(Supplied information begins)
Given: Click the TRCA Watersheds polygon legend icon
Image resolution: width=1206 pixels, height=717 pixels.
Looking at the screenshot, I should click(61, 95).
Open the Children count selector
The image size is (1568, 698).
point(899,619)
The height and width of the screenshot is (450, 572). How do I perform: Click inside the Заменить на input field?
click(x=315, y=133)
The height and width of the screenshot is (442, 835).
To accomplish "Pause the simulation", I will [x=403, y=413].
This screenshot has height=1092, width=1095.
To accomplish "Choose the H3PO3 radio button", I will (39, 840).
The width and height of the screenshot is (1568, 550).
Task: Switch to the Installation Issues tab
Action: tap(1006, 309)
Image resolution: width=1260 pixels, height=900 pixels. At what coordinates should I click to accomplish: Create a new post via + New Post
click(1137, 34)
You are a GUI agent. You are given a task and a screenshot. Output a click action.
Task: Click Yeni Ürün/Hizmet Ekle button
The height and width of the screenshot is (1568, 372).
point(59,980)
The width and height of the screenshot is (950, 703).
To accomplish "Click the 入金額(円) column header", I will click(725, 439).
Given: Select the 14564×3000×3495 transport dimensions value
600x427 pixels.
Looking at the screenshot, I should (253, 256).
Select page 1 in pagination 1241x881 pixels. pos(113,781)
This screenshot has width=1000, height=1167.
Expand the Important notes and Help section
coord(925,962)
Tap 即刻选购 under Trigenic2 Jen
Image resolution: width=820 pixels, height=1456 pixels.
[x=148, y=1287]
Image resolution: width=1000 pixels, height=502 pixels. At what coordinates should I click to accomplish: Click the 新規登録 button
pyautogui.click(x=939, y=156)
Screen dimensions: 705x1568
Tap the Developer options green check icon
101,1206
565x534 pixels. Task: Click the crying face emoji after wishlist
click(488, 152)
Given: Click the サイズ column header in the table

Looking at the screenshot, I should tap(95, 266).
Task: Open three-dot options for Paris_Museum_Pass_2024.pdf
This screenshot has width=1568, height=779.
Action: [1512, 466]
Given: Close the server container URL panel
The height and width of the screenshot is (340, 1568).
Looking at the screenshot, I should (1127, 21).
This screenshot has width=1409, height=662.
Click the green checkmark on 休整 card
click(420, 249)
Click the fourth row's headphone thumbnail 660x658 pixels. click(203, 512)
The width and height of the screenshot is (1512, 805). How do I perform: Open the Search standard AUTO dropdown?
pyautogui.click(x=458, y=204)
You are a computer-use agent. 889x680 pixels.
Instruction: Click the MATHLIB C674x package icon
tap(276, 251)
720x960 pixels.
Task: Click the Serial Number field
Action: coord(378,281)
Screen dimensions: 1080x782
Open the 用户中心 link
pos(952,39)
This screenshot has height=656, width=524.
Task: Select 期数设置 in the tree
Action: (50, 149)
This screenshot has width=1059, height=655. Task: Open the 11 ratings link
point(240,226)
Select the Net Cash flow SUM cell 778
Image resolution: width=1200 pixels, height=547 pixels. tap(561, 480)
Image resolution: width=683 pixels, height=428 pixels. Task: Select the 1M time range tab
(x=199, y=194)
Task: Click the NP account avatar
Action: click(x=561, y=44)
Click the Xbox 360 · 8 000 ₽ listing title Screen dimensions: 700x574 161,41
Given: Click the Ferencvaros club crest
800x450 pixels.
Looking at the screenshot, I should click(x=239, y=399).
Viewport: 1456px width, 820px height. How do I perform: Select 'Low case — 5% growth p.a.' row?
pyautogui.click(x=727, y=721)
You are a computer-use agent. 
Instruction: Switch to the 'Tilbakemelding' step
(Supplied information ends)
**Required work:** Print every record above exactly as written.

**Solution:**
Given: Click the TRCA Watersheds polygon legend icon
Image resolution: width=1206 pixels, height=717 pixels.
Looking at the screenshot, I should click(61, 95).
Open the Children count selector
The image size is (1568, 698).
point(899,619)
The height and width of the screenshot is (450, 572). How do I perform: Click inside the Заменить на input field?
click(x=315, y=133)
The height and width of the screenshot is (442, 835).
To accomplish "Pause the simulation", I will [x=403, y=413].
This screenshot has height=1092, width=1095.
To accomplish "Choose the H3PO3 radio button", I will (39, 840).
The width and height of the screenshot is (1568, 550).
Task: Switch to the Installation Issues tab
Action: tap(1006, 309)
Image resolution: width=1260 pixels, height=900 pixels. At what coordinates should I click to accomplish: Create a new post via + New Post
click(1137, 34)
You are a GUI agent. You are given a task and a screenshot. Output a click action.
Task: Click Yeni Ürün/Hizmet Ekle button
The height and width of the screenshot is (1568, 372).
point(59,980)
The width and height of the screenshot is (950, 703).
To accomplish "Click the 入金額(円) column header", I will click(725, 439).
Given: Select the 14564×3000×3495 transport dimensions value
600x427 pixels.
Looking at the screenshot, I should (253, 256).
Select page 1 in pagination 1241x881 pixels. pos(113,781)
This screenshot has width=1000, height=1167.
Expand the Important notes and Help section
coord(925,962)
Tap 即刻选购 under Trigenic2 Jen
Image resolution: width=820 pixels, height=1456 pixels.
[x=148, y=1287]
Image resolution: width=1000 pixels, height=502 pixels. At what coordinates should I click to accomplish: Click the 新規登録 button
pyautogui.click(x=939, y=156)
Screen dimensions: 705x1568
Tap the Developer options green check icon
101,1206
565x534 pixels. Task: Click the crying face emoji after wishlist
click(488, 152)
Given: Click the サイズ column header in the table

Looking at the screenshot, I should tap(95, 266).
Task: Open three-dot options for Paris_Museum_Pass_2024.pdf
This screenshot has width=1568, height=779.
Action: [1512, 466]
Given: Close the server container URL panel
The height and width of the screenshot is (340, 1568).
Looking at the screenshot, I should (1127, 21).
This screenshot has width=1409, height=662.
Click the green checkmark on 休整 card
click(420, 249)
Click the fourth row's headphone thumbnail 660x658 pixels. click(203, 512)
The width and height of the screenshot is (1512, 805). How do I perform: Open the Search standard AUTO dropdown?
pyautogui.click(x=458, y=204)
You are a computer-use agent. 889x680 pixels.
Instruction: Click the MATHLIB C674x package icon
tap(276, 251)
720x960 pixels.
Task: Click the Serial Number field
Action: coord(378,281)
Screen dimensions: 1080x782
Open the 用户中心 link
pos(952,39)
This screenshot has height=656, width=524.
Task: Select 期数设置 in the tree
Action: (50, 149)
This screenshot has width=1059, height=655. Task: Open the 11 ratings link
point(240,226)
Select the Net Cash flow SUM cell 778
Image resolution: width=1200 pixels, height=547 pixels. tap(561, 480)
Image resolution: width=683 pixels, height=428 pixels. Task: Select the 1M time range tab
(x=199, y=194)
Task: Click the NP account avatar
Action: click(x=561, y=44)
Click the Xbox 360 · 8 000 ₽ listing title Screen dimensions: 700x574 161,41
Given: Click the Ferencvaros club crest
800x450 pixels.
Looking at the screenshot, I should click(x=239, y=399).
Viewport: 1456px width, 820px height. How do I perform: Select 'Low case — 5% growth p.a.' row?
pyautogui.click(x=727, y=721)
You are a computer-use agent. 
Instruction: Switch to the 'Tilbakemelding' step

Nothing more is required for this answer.